A day earlier, supporters of Khan organised anti-US protests in Washington DC. They attacked a Pakistani-American journalist and few community members as they continue to accuse the US of playing a role in the regime change. Khan had alleged that Donald Lu, Assistant Secretary, Bureau of South and Central Asian Affairs in the Department of State, was involved in the "foreign conspiracy" to topple his government.
Price said the US agrees with the assessment of the Pakistan military which said that it has no evidence to suggest that the Biden administration had threatened or was involved in any conspiracy, seeking the ouster of the Imran Khan's government.
Inter-Services Public Relations (ISPR) - the media wing of Pakistan's army - Director-General Major General Babar Iftikhar on Thursday said that the word conspiracy was not used in the statement issued after a meeting of the National Security Committee convened last month to discuss a controversial letter, which according to then prime minister Khan threatened to topple his government.
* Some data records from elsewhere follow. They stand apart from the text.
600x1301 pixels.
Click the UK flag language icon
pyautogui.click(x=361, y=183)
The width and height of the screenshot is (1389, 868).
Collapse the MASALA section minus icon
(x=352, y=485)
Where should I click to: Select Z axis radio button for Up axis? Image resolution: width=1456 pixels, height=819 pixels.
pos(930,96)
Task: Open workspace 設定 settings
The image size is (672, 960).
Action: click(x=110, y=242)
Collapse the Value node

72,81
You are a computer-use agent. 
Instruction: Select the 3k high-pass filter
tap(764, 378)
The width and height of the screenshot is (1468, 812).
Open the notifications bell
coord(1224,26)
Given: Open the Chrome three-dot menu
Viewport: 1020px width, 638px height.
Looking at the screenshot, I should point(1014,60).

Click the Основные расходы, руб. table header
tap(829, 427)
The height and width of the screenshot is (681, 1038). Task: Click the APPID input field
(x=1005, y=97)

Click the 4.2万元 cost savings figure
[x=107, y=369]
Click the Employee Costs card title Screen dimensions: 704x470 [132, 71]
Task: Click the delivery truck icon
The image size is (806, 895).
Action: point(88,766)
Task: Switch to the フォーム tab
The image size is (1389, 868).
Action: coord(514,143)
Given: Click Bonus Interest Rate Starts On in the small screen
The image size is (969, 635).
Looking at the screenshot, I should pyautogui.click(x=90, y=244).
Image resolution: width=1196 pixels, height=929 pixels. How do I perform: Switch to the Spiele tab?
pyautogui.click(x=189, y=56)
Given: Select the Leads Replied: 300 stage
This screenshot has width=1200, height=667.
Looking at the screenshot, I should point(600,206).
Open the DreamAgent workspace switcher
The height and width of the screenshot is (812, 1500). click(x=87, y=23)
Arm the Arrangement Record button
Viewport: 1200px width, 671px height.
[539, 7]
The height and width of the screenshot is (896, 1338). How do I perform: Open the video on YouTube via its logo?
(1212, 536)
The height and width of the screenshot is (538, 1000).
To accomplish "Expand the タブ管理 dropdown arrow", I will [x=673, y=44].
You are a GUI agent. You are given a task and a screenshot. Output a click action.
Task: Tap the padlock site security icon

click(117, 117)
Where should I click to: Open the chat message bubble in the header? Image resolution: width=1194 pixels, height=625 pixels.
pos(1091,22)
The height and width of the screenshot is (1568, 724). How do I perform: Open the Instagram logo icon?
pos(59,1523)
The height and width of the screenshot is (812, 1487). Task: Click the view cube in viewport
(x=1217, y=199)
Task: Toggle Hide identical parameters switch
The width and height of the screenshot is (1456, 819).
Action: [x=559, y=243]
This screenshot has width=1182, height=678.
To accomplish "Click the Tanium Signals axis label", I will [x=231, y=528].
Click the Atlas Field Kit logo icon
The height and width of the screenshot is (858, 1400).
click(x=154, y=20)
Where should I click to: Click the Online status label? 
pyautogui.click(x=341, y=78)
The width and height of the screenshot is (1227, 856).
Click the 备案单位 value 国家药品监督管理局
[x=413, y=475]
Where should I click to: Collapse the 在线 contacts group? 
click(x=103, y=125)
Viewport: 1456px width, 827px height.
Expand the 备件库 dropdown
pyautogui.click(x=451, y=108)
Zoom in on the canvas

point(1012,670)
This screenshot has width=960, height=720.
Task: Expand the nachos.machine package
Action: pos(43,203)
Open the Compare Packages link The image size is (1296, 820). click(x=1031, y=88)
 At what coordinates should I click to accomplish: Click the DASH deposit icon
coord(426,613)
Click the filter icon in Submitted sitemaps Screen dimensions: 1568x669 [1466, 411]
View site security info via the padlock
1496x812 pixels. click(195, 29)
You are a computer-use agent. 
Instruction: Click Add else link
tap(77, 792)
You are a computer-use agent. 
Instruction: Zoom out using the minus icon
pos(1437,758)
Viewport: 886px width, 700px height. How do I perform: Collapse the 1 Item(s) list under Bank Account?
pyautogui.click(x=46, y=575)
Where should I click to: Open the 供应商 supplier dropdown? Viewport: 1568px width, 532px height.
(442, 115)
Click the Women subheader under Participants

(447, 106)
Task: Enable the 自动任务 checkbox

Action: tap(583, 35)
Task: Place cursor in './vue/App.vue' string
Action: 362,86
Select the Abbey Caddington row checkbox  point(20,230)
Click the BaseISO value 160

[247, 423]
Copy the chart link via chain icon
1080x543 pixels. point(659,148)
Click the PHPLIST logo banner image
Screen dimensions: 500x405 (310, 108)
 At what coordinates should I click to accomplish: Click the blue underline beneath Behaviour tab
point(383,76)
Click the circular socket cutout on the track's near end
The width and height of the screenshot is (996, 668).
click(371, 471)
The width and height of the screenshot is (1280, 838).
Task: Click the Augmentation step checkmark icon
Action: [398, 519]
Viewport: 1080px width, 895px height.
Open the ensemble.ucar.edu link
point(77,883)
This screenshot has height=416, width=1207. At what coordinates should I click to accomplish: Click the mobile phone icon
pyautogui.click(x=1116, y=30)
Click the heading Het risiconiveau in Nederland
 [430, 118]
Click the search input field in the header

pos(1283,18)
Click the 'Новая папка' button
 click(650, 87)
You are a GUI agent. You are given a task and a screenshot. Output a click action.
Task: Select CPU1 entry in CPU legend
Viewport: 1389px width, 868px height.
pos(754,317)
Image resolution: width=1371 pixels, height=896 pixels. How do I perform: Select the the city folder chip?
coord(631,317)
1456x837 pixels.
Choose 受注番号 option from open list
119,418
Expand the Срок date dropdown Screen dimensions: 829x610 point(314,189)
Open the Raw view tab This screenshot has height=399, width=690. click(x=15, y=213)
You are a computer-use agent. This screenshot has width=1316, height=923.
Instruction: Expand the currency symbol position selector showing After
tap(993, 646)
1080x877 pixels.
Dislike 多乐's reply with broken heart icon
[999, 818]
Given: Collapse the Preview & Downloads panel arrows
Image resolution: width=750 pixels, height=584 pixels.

The powerful Pakistan Army, which has ruled the coup-prone country for more than half of its 73 plus years of existence, has hitherto wielded considerable power in the matters of security and foreign policy. Khan had brandished a threat letter' on March 27 at a public gathering before his ouster claiming that his government had been threatened by the US government and opposition were involved in a conspiracy to topple him.